START Extracted entries

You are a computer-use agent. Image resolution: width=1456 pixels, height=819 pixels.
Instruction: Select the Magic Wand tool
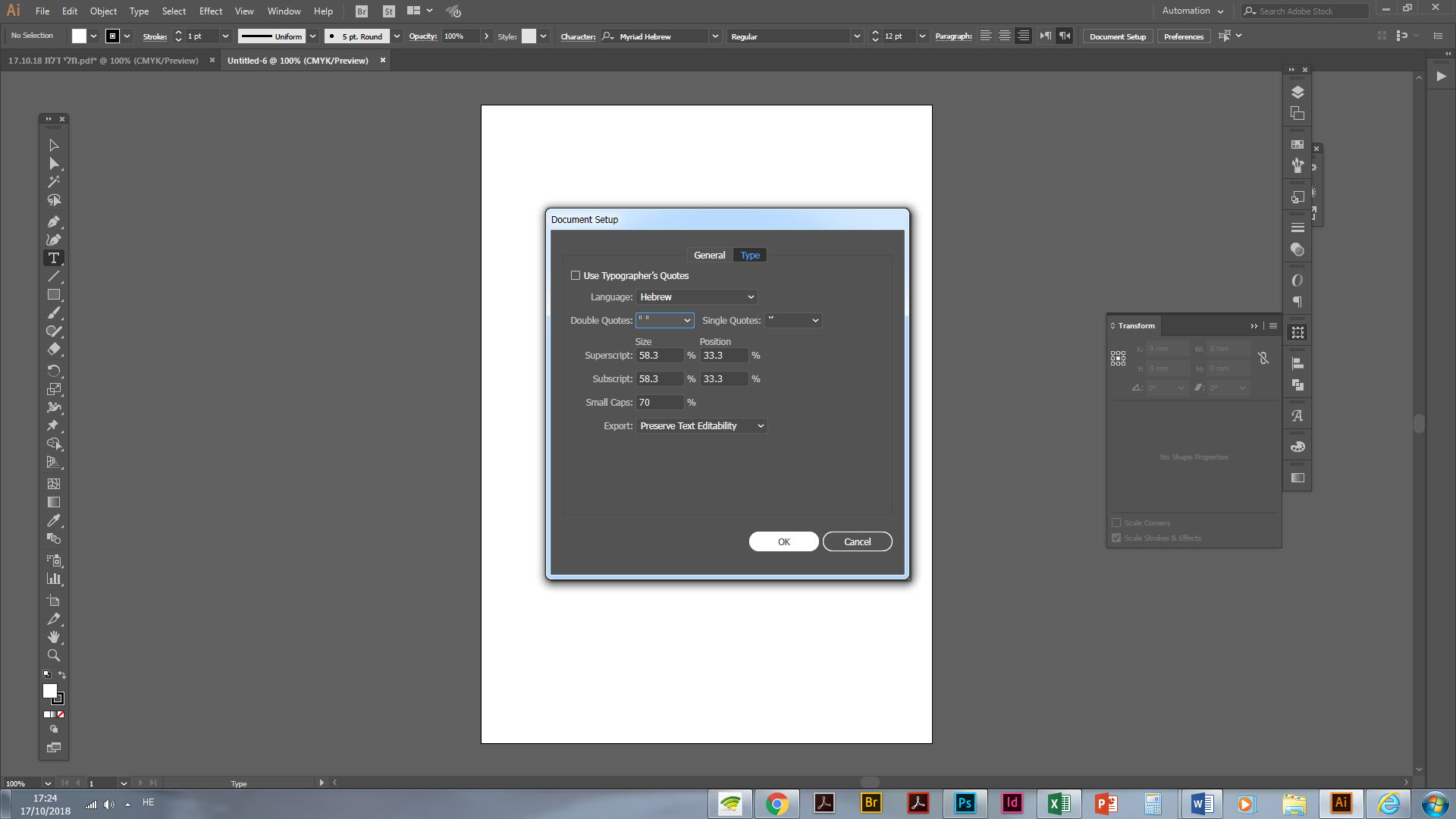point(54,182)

END Extracted entries
START Extracted entries

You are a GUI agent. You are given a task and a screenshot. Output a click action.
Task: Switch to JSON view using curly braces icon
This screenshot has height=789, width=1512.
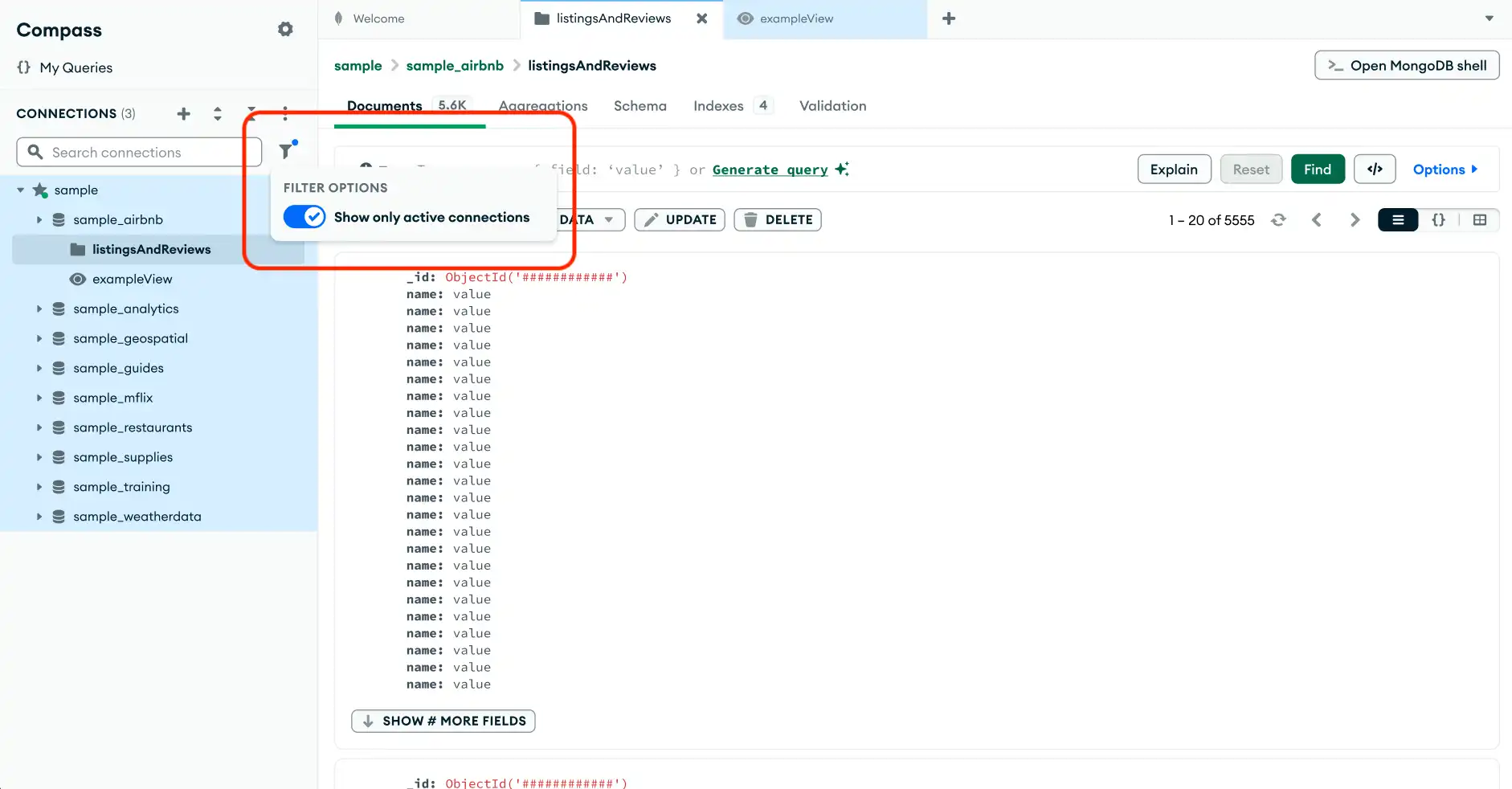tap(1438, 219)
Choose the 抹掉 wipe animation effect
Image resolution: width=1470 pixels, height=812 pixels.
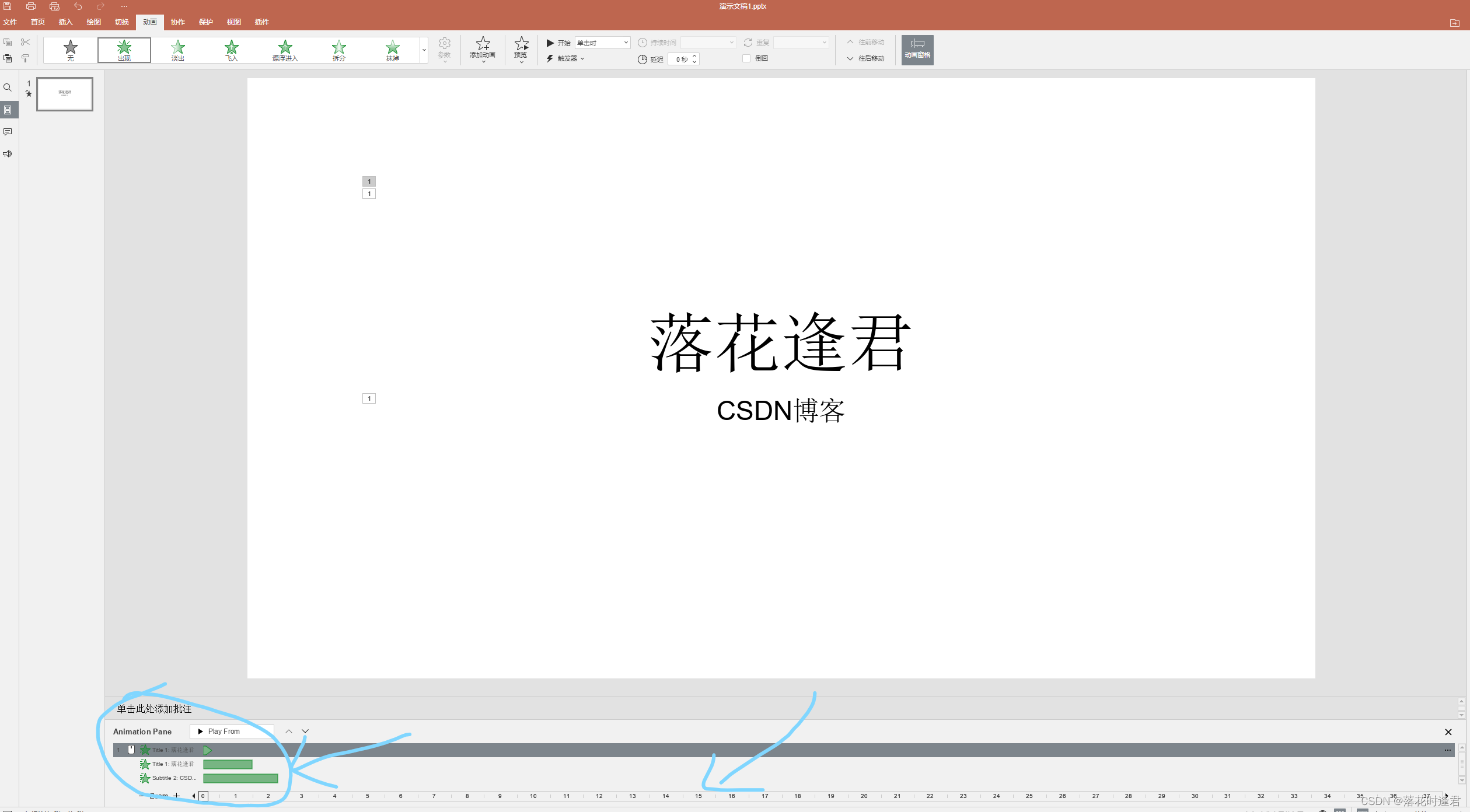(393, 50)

END Extracted entries
START Extracted entries

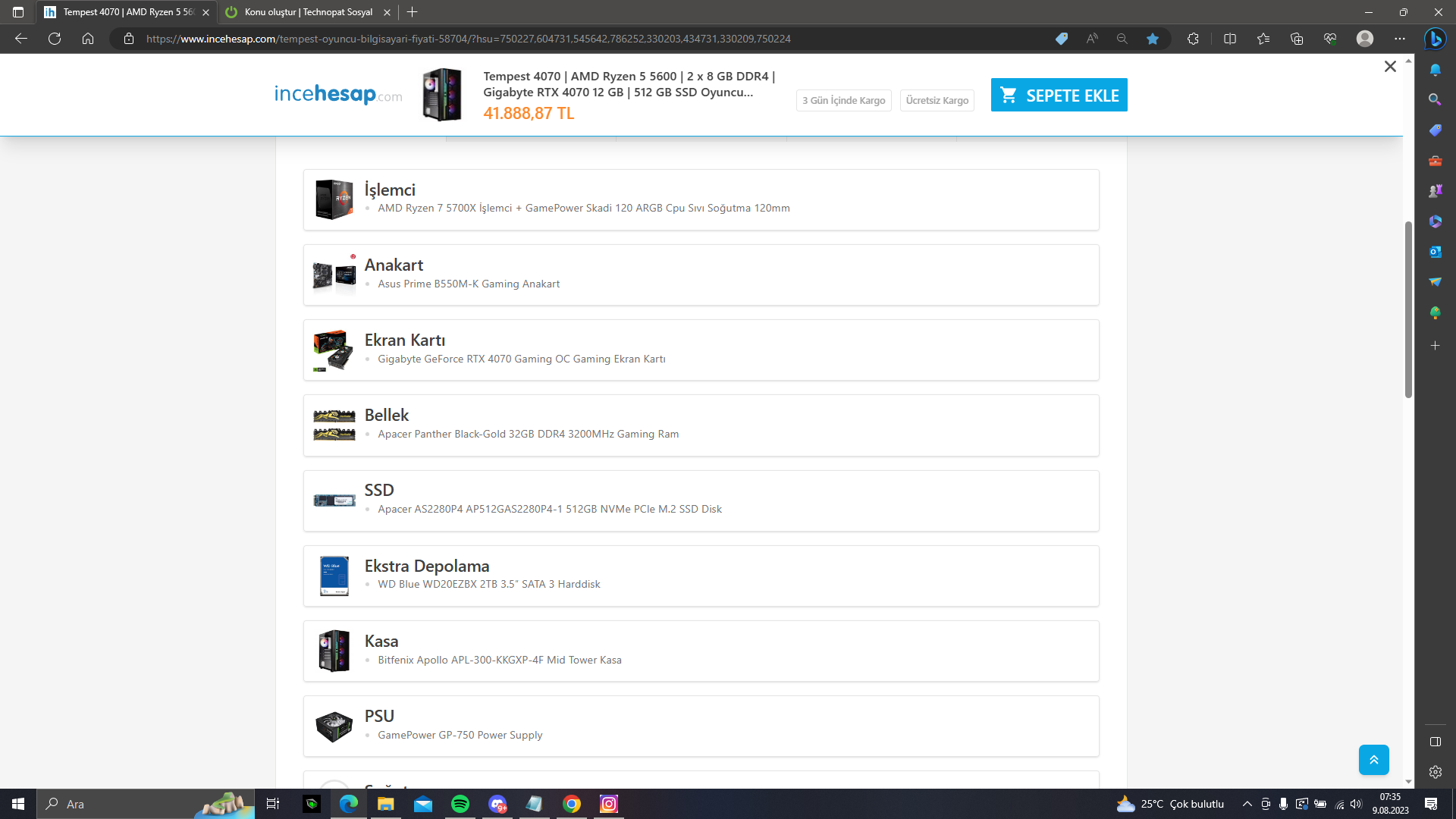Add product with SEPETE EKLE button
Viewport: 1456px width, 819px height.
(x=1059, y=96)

END Extracted entries

*Task prompt*.
Your answer should consist of the lines from the listing that hold the word "agent".

*Task output*.
You are a computer-use agent. Image resolution: width=1456 pixels, height=819 pixels.
You are a GUI agent. You are given a task and a screenshot. Output a click action.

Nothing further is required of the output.